Collected data entries:
━━━━

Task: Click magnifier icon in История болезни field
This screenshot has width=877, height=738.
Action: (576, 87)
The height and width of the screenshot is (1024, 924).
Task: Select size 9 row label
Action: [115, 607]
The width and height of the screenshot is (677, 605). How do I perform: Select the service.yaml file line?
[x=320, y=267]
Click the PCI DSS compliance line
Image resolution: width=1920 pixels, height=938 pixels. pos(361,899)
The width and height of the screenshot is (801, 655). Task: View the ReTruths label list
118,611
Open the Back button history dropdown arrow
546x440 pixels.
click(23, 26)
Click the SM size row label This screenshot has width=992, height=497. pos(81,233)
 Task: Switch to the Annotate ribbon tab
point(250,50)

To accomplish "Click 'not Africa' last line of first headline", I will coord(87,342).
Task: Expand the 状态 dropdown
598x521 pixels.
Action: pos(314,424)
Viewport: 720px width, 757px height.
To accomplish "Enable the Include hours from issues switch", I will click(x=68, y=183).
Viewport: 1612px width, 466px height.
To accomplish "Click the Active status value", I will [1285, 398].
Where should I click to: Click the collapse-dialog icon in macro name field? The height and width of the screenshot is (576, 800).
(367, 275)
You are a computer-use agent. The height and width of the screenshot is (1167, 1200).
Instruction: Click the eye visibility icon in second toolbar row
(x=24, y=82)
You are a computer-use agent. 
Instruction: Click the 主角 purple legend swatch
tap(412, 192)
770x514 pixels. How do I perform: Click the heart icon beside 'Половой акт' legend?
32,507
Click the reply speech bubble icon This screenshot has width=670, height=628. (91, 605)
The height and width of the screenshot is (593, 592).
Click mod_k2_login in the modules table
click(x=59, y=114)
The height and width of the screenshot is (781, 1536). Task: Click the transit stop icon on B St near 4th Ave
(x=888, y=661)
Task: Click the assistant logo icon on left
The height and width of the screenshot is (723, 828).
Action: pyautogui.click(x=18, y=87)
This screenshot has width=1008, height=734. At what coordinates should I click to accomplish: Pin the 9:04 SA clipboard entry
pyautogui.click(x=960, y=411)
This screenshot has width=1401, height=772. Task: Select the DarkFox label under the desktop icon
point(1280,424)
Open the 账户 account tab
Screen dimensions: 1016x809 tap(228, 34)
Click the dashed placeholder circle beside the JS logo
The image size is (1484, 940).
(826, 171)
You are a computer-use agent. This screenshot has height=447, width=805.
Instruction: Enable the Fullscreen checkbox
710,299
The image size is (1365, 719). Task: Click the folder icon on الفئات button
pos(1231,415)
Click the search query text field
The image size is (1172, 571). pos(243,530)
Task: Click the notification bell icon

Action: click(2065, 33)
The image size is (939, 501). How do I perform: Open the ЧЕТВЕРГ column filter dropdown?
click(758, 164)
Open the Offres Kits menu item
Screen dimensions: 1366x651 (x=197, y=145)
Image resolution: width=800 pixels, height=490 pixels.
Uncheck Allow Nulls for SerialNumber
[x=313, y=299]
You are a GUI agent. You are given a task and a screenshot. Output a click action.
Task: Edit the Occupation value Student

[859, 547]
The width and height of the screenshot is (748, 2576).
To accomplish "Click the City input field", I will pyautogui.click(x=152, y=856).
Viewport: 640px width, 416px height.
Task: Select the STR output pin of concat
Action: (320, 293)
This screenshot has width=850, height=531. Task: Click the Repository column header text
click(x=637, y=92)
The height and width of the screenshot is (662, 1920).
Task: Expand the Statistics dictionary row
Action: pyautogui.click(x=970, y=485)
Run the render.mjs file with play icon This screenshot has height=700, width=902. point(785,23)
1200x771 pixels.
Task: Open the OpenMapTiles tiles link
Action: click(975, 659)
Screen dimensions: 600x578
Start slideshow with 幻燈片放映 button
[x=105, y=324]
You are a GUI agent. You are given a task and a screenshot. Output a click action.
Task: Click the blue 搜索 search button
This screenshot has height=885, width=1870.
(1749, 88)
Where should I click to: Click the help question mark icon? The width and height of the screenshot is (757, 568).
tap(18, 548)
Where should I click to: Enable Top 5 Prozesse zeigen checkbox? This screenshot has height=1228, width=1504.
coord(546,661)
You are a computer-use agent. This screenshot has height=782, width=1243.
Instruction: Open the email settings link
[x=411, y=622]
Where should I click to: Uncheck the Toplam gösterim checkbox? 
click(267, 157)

━━━━

= Exercise requirements =
Would you give the number of lines above that hold "computer"? Only the number is needed.

= Worked solution =
4